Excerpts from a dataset
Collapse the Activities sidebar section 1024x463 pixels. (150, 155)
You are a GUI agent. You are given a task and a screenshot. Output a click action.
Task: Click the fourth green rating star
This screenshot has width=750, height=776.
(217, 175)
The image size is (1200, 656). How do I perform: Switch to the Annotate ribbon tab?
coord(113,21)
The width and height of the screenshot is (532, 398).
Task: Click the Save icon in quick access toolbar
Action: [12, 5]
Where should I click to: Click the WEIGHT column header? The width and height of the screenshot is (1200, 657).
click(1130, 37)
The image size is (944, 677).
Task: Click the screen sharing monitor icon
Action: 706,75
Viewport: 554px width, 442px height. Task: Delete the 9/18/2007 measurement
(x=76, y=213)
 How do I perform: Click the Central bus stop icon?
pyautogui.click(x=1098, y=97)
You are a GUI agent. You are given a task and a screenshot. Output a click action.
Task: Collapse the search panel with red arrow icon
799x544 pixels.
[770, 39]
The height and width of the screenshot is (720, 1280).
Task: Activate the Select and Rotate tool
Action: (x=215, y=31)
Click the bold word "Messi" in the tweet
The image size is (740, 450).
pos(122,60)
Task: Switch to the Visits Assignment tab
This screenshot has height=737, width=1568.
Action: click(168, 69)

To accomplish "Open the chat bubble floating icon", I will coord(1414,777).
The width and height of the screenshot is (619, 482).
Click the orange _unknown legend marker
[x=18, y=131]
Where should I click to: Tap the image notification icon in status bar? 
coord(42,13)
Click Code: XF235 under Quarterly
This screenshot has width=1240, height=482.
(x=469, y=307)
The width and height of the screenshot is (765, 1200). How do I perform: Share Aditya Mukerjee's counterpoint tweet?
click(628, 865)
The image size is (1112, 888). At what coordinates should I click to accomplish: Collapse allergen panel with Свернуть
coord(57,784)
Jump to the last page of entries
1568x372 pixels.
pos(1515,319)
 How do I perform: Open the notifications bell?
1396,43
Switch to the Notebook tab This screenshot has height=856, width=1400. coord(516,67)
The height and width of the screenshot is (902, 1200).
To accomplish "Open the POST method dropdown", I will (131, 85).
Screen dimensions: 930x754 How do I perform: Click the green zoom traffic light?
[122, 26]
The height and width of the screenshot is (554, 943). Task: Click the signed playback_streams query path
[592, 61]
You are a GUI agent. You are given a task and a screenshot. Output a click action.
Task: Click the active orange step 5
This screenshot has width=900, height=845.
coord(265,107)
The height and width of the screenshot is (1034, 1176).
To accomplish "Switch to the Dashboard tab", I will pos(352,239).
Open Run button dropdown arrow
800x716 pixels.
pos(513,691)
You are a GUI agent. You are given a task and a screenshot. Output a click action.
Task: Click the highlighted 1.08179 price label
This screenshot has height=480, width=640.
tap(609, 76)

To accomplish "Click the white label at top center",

Exercise directions >> Restate the data above in full, keeping every word as it is.

Solution for this exercise >>
Collapse the Activities sidebar section 1024x463 pixels. (150, 155)
You are a GUI agent. You are given a task and a screenshot. Output a click action.
Task: Click the fourth green rating star
This screenshot has width=750, height=776.
(217, 175)
The image size is (1200, 656). How do I perform: Switch to the Annotate ribbon tab?
coord(113,21)
The width and height of the screenshot is (532, 398).
Task: Click the Save icon in quick access toolbar
Action: [12, 5]
Where should I click to: Click the WEIGHT column header? The width and height of the screenshot is (1200, 657).
click(1130, 37)
The image size is (944, 677).
Task: Click the screen sharing monitor icon
Action: 706,75
Viewport: 554px width, 442px height. Task: Delete the 9/18/2007 measurement
(x=76, y=213)
 How do I perform: Click the Central bus stop icon?
pyautogui.click(x=1098, y=97)
You are a GUI agent. You are given a task and a screenshot. Output a click action.
Task: Collapse the search panel with red arrow icon
799x544 pixels.
[770, 39]
The height and width of the screenshot is (720, 1280).
Task: Activate the Select and Rotate tool
Action: (x=215, y=31)
Click the bold word "Messi" in the tweet
The image size is (740, 450).
pos(122,60)
Task: Switch to the Visits Assignment tab
This screenshot has height=737, width=1568.
Action: click(168, 69)

To accomplish "Open the chat bubble floating icon", I will coord(1414,777).
The width and height of the screenshot is (619, 482).
Click the orange _unknown legend marker
[x=18, y=131]
Where should I click to: Tap the image notification icon in status bar? 
coord(42,13)
Click Code: XF235 under Quarterly
This screenshot has width=1240, height=482.
(x=469, y=307)
The width and height of the screenshot is (765, 1200). How do I perform: Share Aditya Mukerjee's counterpoint tweet?
click(628, 865)
The image size is (1112, 888). At what coordinates should I click to accomplish: Collapse allergen panel with Свернуть
coord(57,784)
Jump to the last page of entries
1568x372 pixels.
pos(1515,319)
 How do I perform: Open the notifications bell?
1396,43
Switch to the Notebook tab This screenshot has height=856, width=1400. coord(516,67)
The height and width of the screenshot is (902, 1200).
To accomplish "Open the POST method dropdown", I will (131, 85).
Screen dimensions: 930x754 How do I perform: Click the green zoom traffic light?
[122, 26]
The height and width of the screenshot is (554, 943). Task: Click the signed playback_streams query path
[592, 61]
You are a GUI agent. You are given a task and a screenshot. Output a click action.
Task: Click the active orange step 5
This screenshot has width=900, height=845.
coord(265,107)
The height and width of the screenshot is (1034, 1176).
To accomplish "Switch to the Dashboard tab", I will pos(352,239).
Open Run button dropdown arrow
800x716 pixels.
pos(513,691)
You are a GUI agent. You are given a task and a screenshot. Output a click action.
Task: Click the highlighted 1.08179 price label
This screenshot has height=480, width=640.
tap(609, 76)

To accomplish "Click the white label at top center",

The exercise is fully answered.